ロンドン交響楽団演奏会(2016.2.16)

指揮:サー・ジョン・エリオット・ガーディナー

メンデルスゾーン 交響曲第1番
         劇音楽「真夏の夜の夢」

 まずは交響曲第1番であるが、この曲はメンデルスゾーンの初期作品(15歳の時の作品と言うから、恐るべき早熟ぶりだ)で、曲想的には古典色がかなり強い曲である。しかしガーディナーはこれを目一杯ロマンティックに演奏してきた。こういう演奏をすると、今まであまり感じなかった後期交響曲やこの後の「真夏の夜の夢」などにつながるメンデルスゾーン特有のメンデルスゾーン節とでも言うべき節回しが浮上してくる。今までは「所詮若書きの作品」というような見方をしていたこの作品が、どうしてどうしてなかなかに面白いことが分かってくる。

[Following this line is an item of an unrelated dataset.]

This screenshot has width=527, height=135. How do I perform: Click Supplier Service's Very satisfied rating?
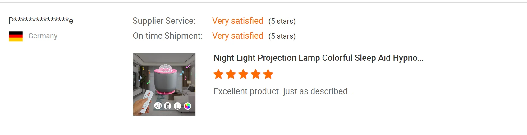click(x=238, y=21)
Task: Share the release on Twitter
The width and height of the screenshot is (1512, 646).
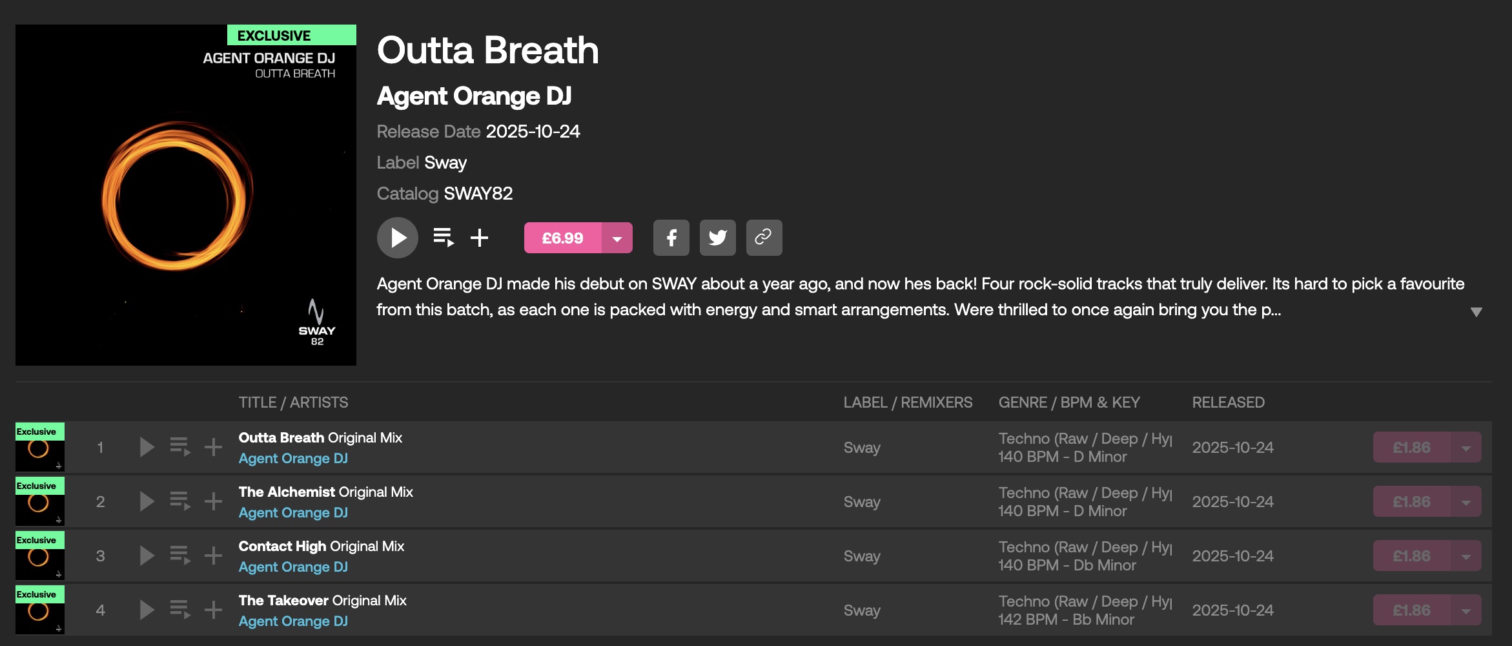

 さて後半は寸劇を交えての真夏の夜の夢。こういう場合には軽く面白楽しく演奏するのがお約束というものだが、それにしてはややガーディナーの演奏はお堅く聞こえる。交響曲第1番の時のようにタップリロマンティックではあるのだが、やや愛嬌にかける生真面目な音楽に聞こえる。通常の音楽コンサートならこれで良いのだが、こういう型式ではもう少し茶目っ気があっても良いような印象。

 

 それにしても各オケとも、まともにコンサートが開催できない状態の中で模索中である。たっぷり休演するだけの余裕のあるリッチなオケは大丈夫だが、財政的に苦しいオケはそろそろ限界に来つつあるようである。既に関西では日本センチュリーが今週末、関西フィルと大フィルが来週末に編成を大幅に縮小した型式でコンサートを実施する予定のようである(日本センチュリーはハイドンシリーズなので最初から小編成)。今後、徐々に通常通りのコンサート開催に向けての模索が始まるのだろうが、コロナが消滅したわけでもなく、ワクチンもまだ開発されていない状況ではそれも難しかろう。まして東京のようにコロナ沈静化どころか明らかに第一波が終息していないうちにシームレスで第二波につながりそうな地域は余計に難しいと思われる。また普通にコンサートを聴きに行ける日が来るのを祈るばかりである。